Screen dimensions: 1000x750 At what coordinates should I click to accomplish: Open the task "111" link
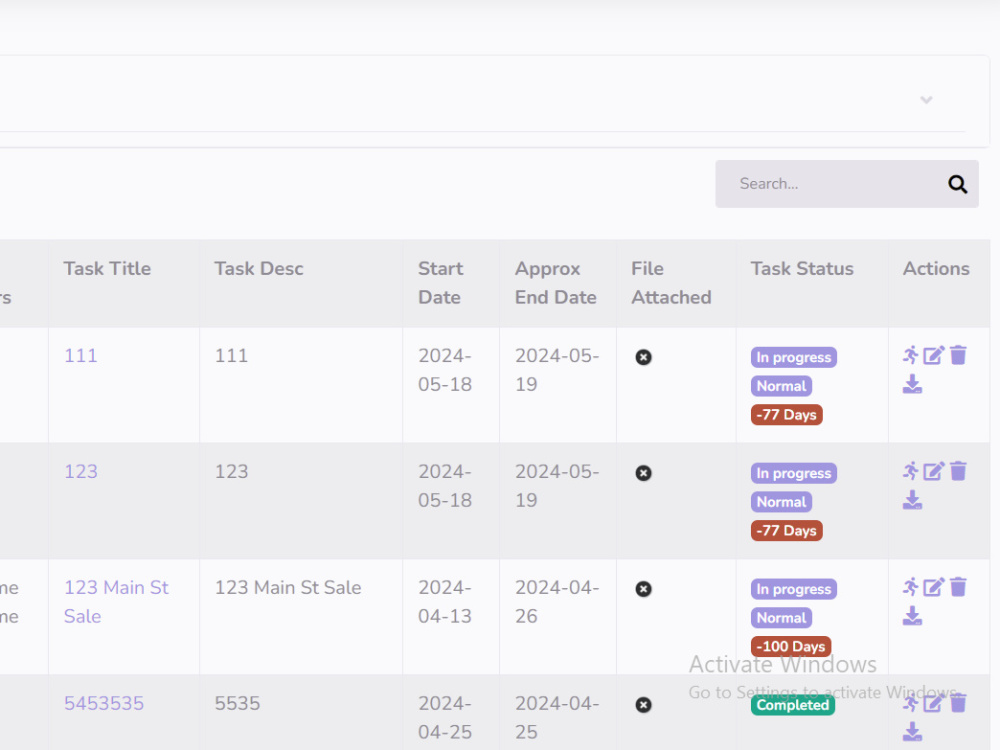point(81,355)
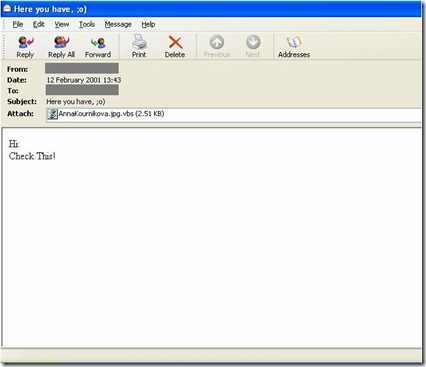Image resolution: width=426 pixels, height=367 pixels.
Task: Click the window title bar mail icon
Action: click(x=7, y=9)
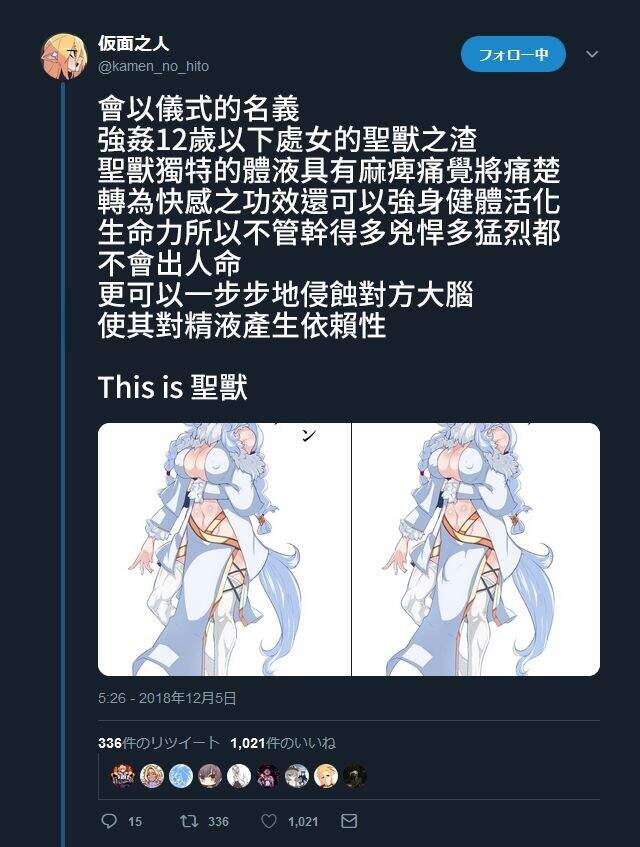The image size is (640, 847).
Task: View the 1,021件のいいね list
Action: tap(283, 743)
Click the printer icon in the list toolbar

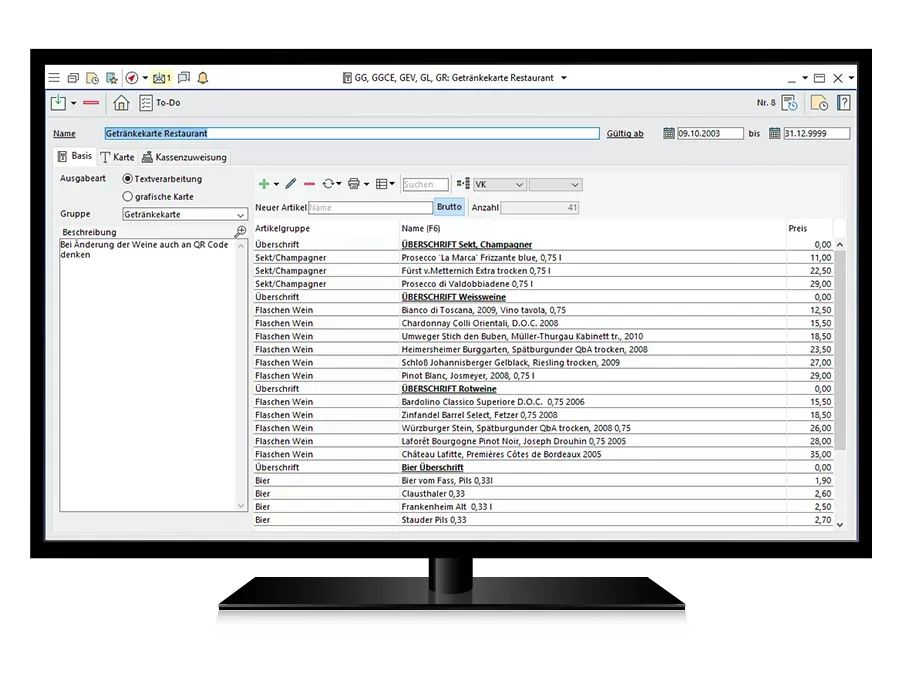355,184
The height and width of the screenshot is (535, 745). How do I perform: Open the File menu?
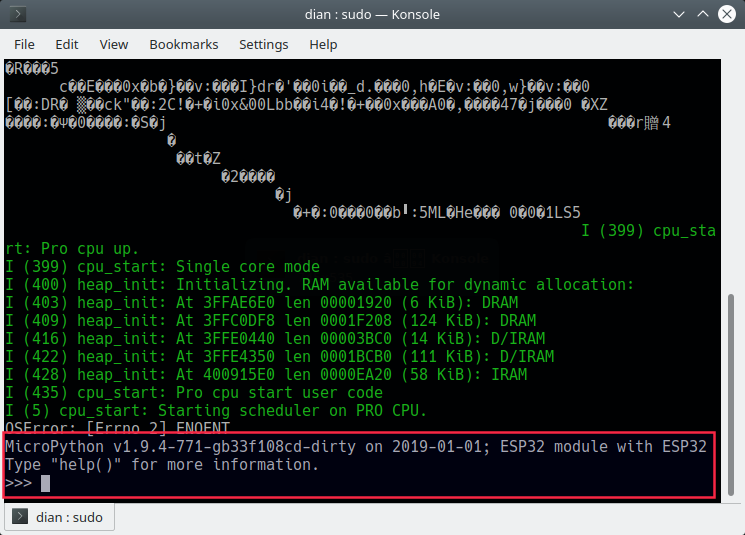pyautogui.click(x=24, y=44)
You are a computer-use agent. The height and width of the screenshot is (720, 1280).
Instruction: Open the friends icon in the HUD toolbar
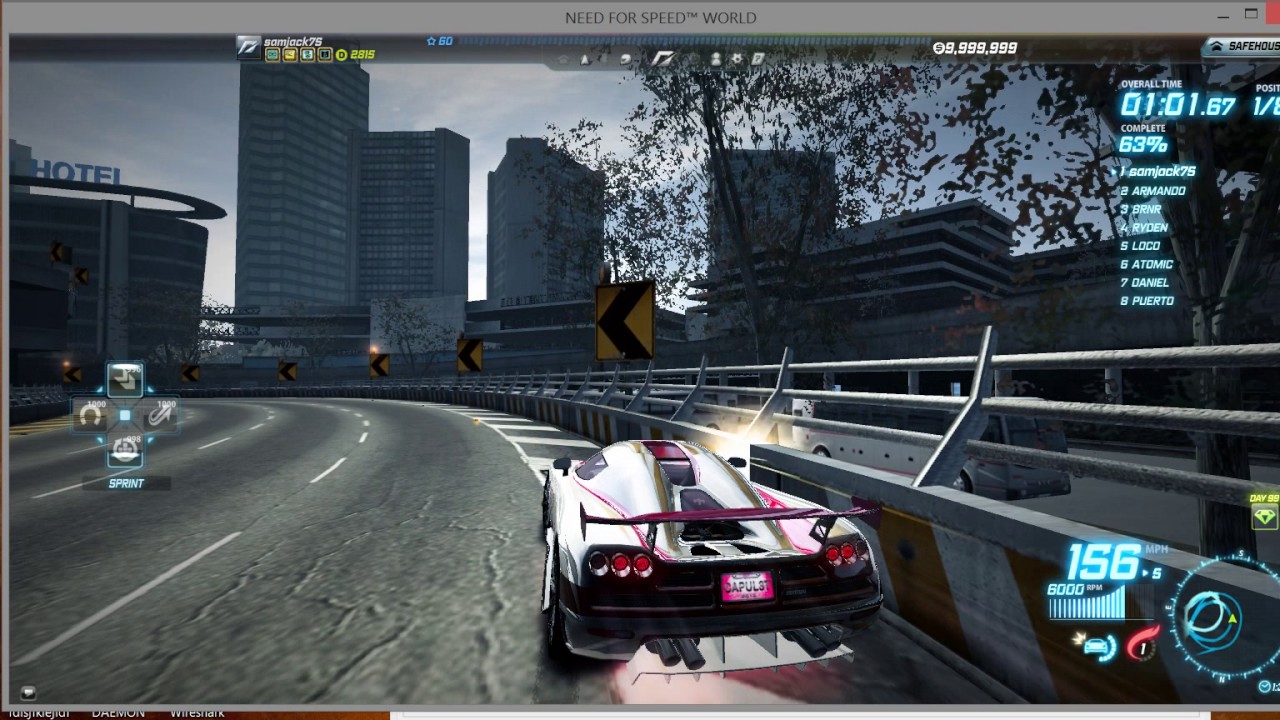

* Aim of the exercise *
Reproduce the entries exactly, from the line with "Click the printer icon in the list toolbar" to the line with "You are a computer-use", both lines included, keeping no pictures.

* Solution below *
Click the printer icon in the list toolbar

355,184
The height and width of the screenshot is (535, 745). How do I perform: Open the File menu?
pyautogui.click(x=24, y=44)
You are a computer-use agent. The height and width of the screenshot is (720, 1280).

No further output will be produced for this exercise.